On July 26, 1959, Rankin was on a high-altitude flight along the Carolina Coast with his wingman, Navy Lt. Herbert Nolan. The pair of F-8 Crusaders — called “candy stripers” for their distinctive silver-grey and orange coloring — cruised along at an altitude of 47,000 feet.

It was a smooth flight. The only potential problem was the storm beneath them, one they would have to fly through before landing at the Marine air station in Beaufort, South Carolina.

They were nine miles up and minutes away from the air station when things took a turn.

Rankin’s engine quit with a jolt. He tried in vain to keep his aircraft from nosing downward and gaining speed, but it didn’t work. Instincts honed over more than 100 combat missions during World War II and the Korean War told Rankin what he had to do.

He radioed Nolan: “Power failure. May have to eject.”

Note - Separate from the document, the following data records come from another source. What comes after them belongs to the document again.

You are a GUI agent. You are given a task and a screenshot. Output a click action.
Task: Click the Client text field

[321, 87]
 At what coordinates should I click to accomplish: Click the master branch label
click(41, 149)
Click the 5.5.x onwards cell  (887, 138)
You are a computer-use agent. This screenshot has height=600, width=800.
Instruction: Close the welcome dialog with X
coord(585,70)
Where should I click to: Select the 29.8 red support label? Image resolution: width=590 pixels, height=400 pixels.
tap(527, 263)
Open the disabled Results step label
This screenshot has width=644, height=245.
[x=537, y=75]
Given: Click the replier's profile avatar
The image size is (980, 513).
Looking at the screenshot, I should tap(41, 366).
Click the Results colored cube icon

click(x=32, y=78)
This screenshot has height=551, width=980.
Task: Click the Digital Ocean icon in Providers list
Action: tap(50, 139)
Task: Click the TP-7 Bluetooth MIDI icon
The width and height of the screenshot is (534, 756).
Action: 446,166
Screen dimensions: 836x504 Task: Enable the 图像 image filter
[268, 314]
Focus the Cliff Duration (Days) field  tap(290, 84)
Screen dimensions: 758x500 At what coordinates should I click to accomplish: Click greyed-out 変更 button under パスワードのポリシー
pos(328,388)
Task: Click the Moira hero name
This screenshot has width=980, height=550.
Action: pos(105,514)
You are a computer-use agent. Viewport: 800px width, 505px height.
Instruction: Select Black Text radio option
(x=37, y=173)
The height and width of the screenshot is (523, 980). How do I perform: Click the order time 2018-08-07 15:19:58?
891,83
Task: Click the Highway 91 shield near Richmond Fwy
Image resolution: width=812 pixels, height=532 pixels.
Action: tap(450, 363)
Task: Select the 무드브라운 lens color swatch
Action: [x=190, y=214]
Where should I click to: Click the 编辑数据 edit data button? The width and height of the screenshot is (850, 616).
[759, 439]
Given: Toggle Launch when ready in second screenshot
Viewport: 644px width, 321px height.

It was going to be rough. Rankin pulled the overhead handles to trigger the ejection sequence, and moments later he was in the air as his plane descended into the clouds below.

Rankin was now free falling from 40,000 feet. The air was -65 degrees fahrenheit and the effect of the altitude led to severe decompression.

“I had a terrible feeling like my abdomen was bloated twice its size. My nose seemed to explode. For 30 seconds I thought the decompression had me,” Rankin told Time Magazine in an August 1959 article about the ordeal. “It was a shocking cold all over. My ankles and wrists began to burn as though somebody had put dry ice on my skin. My left hand went numb. I had lost that glove when I went out.”

Rankin’s parachute was set to deploy automatically at 10,000 feet and though he wanted to open it earlier, he knew he couldn’t. The combination of freezing temperatures, decompression, and lack of oxygen would likely kill him before he reached the ground.

Falling through the air, Rankin plunged into the storm — the same one he was soaring over just minutes earlier.